Claude T. Bissell
Seven mice and a black vole died in the cabin on Friday: a horrific rodent bloodbath that had me shrieking in the middle of the night as the little broken bodies twisted in their death throes behind the chesterfield. (It’s a Canadian couch, so I guess it’s a chesterfield. Even though no one seems to use the term.) The vole looked especially pitiful dangling from the trap by the bridge of his snout. Fortunately it had cracked his skull.
Ranger Tim emptied and reset the traps for me—I’m not steely enough yet—and explained that you had to spread the peanut butter right right into the mechanism, so that they put their whole weight on the spring as they tried to lick the last smears. Ten minutes after he laid the traps:
Flap. Flap. Flap.
I wanted to blubber. They were small, and cute, and just trying to stay warm and fed in the woods, like me. If only they were continent. But Tim says I too will become ruthless and coldblooded the first time a mouse runs over my sleeping face or shreds my birth certificate for a nest. He padded out to the porch to throw the warm bodies into the woods for the weasels. I shouted after him.
‘Did you wash your hands? Don’t come back in here ’til you wash your hands!’
The next day I recounted my rodent trauma in the staff kitchen. Derek, a very young maintenance ranger, perked up.
‘See, what you need is a bucket trap.’
‘What’s a bucket trap?’
‘Oh, it’s great. Just the thing for bulk killing. You get a bucket, a wire, and a tin can. The tin can is open on both sides, and you string it across the bucket on the wire, so that it rolls like a barrel. Then you spread peanut butter on the can. You put a little ramp up the side of the bucket, so the mouse can run up when he smells the food. He can see it, he can smell it, but he can’t reach it, see, cos it’s in the middle of the bucket. So he jumps from the rim onto the can, which spins and dumps him in the bucket.’
‘And there’s water in the bucket? The mice drown?’

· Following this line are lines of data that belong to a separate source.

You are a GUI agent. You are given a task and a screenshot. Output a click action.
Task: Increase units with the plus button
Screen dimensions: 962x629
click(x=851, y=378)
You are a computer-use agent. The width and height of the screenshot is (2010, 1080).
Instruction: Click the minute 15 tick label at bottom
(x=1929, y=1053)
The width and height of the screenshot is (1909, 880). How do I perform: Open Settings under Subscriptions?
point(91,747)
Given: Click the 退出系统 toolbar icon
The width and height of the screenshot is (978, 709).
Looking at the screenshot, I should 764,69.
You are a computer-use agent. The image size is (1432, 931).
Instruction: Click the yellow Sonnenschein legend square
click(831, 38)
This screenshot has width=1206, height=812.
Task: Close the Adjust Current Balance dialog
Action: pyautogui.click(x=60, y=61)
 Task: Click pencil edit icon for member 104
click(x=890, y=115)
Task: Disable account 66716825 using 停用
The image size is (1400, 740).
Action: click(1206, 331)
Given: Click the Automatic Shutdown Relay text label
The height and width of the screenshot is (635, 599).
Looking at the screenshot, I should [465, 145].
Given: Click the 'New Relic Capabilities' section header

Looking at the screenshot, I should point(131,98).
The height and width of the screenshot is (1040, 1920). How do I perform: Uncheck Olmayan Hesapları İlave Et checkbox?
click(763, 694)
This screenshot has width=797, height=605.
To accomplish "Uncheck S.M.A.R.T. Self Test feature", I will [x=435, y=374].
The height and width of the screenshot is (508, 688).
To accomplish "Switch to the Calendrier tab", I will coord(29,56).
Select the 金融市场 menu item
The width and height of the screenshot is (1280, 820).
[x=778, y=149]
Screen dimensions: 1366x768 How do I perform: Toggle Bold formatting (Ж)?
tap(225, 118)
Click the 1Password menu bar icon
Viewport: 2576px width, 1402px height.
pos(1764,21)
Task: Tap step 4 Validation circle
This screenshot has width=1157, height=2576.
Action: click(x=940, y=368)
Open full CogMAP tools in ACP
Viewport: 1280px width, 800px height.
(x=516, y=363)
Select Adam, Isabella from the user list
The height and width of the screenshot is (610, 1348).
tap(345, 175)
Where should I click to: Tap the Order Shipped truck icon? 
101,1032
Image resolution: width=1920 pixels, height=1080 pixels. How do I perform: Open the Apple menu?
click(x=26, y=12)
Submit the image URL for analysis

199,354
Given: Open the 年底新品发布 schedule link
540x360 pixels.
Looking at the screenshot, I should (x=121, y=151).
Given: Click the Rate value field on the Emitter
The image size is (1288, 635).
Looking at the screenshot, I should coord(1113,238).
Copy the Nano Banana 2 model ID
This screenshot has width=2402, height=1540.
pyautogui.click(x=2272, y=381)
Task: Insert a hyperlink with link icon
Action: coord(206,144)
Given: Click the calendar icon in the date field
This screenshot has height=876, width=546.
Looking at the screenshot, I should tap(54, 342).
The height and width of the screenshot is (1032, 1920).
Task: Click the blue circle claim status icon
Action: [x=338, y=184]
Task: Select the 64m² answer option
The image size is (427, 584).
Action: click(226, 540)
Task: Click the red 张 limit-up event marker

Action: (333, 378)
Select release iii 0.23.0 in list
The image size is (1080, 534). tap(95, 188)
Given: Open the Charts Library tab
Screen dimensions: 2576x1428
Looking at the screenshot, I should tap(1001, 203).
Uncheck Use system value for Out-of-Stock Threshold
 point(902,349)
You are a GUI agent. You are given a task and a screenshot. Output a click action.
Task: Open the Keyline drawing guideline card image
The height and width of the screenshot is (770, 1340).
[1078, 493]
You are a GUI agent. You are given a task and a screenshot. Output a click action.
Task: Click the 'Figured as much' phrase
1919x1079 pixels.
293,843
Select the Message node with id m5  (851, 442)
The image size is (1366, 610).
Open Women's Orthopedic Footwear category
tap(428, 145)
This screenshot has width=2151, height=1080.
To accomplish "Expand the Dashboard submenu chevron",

‘Yeah. Well, you can do a lot of things once they’re in the bucket. You can put a heating element underneath so they boil alive as soon as they hit the water. Or you can trap ’em in a dry bucket and just put ’em in a bag and crush ’em, or what have you, eh?’
‘Jesus Christ. That’s really grisly.’
‘But the drowning is cruel, see, because the little fellers will swim for hours. Better to crush ’em or boil ’em. Or collect ’em and drown ’em fast. But the bucket is great, eh? You catch so many mice so fast, no screwing around with emptying traps.’
Now I know how they occupy themselves all winter long up here.